One other example that they gave of a threat to Bitcoin and similar systems is the possibility of a 51% attack. “Although distributed ledger systems are designed to prevent reporting errors or fraud by a single party,” the report concluded, “some systems may be vulnerable to fraud executed through collusion among a significant fraction of participants in the system.” There was no mention of the fact that such collusion in the Bitcoin system is far more difficult than any other system due to the strength of Bitcoin’s mining network.

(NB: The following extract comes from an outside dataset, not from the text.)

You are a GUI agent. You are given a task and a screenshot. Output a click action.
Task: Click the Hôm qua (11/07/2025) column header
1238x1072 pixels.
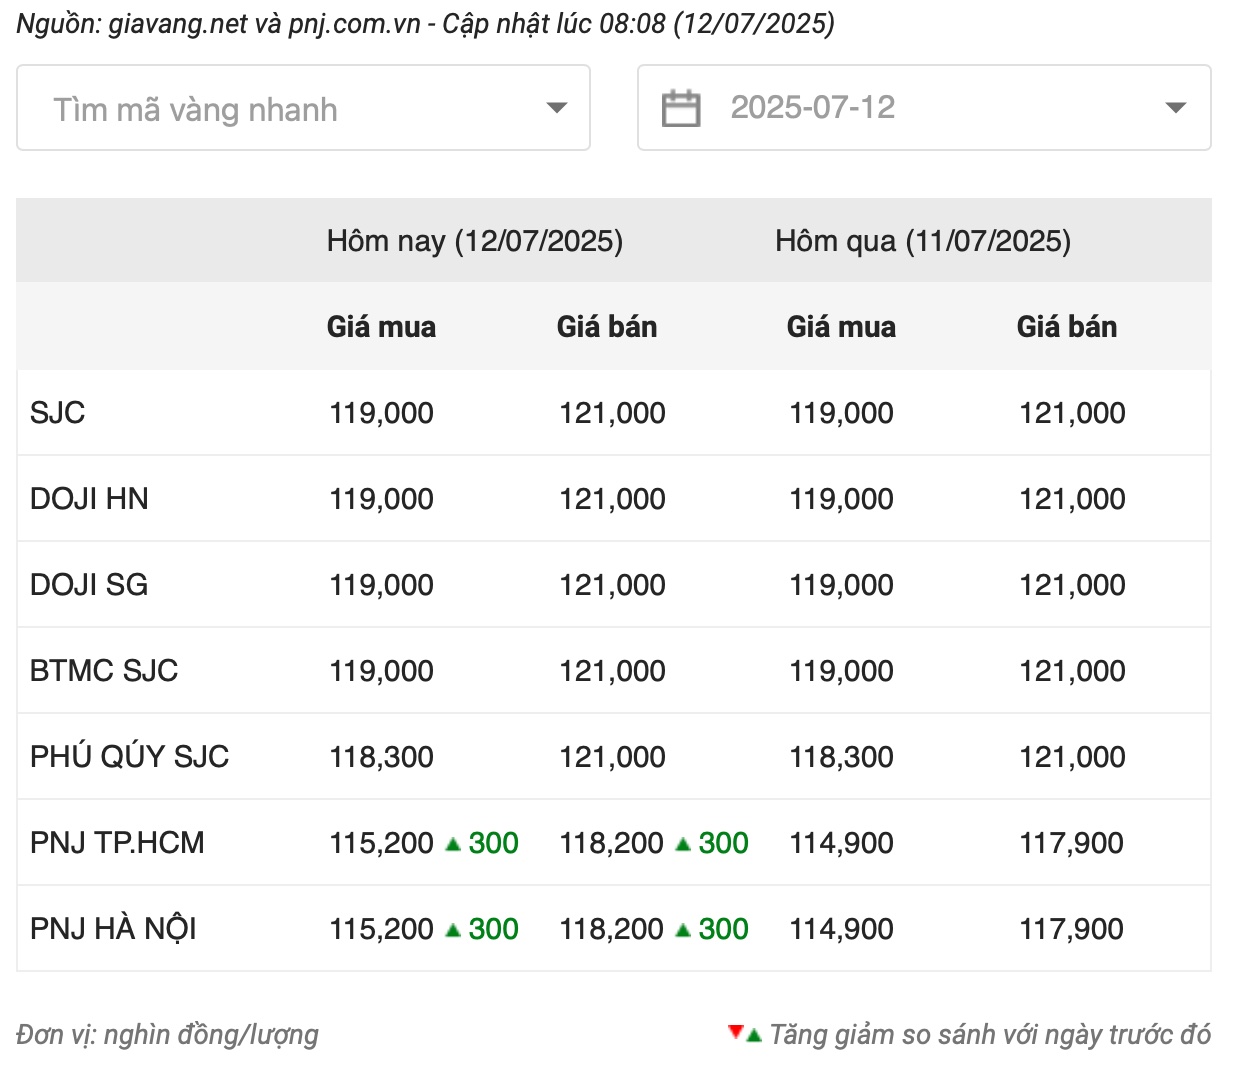pos(922,241)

The FSOC was created out of the Dodd-Frank Consumer Protection Act in 2010, primarily to protect Americans from another banking crisis like the one in 2008. Ironically, this was also the reason that Satoshi Nakamoto hinted at for creating Bitcoin.

The FSOC has met frequently since its inception to deliver threat reports and oversight to congress, and of course to publish these annual reports each year for anyone in the government and the finance industry to use as a resource.

FSOC Banner

The council is permanently composed of 15 of the most powerful financial offices in Washington DC. For the annual report, all ten of the voting members must vote to pass the final draft. The seats that have a vote on it are:

  1. the Secretary of the Treasury (Chairperson)
  2. the Chairman of the Board of Governors of the Federal Reserve System
  3. the Comptroller of the Currency
  4. the Director of the Bureau of Consumer Financial Protection
  5. the Chairman of the Securities and Exchange Commission
  6. the Chairperson of the Federal Deposit Insurance Corporation
  7. the Chairperson of the Commodity Futures Trading Commission
  8. the Director of the Federal Housing Finance Agency
  9. the Chairman of the National Credit Union Administration
  10. an independent member with insurance expertise who is appointed by the President

There was a small mention of changes that regulators would need to make in response to Bitcoin and blockchain systems, although it is apparent that FSOC is only in the beginning stages of investigating them. “Distributed ledger systems have the potential to change the way some asset classes are traded and settled,” the report explained. “Financial regulators have often worked with those market infrastructures and firms which facilitate trading and settlement, such as exchanges, dealers, and clearinghouses, to monitor markets and, in some cases, regulate market activity,” it said, listing the potential middlemen that Bitcoin and blockchains are just starting to unseat.

“To the extent that distributed ledger systems ultimately reduce the importance of these types of more centralized intermediaries, regulators will need to adapt to the changing market structure.”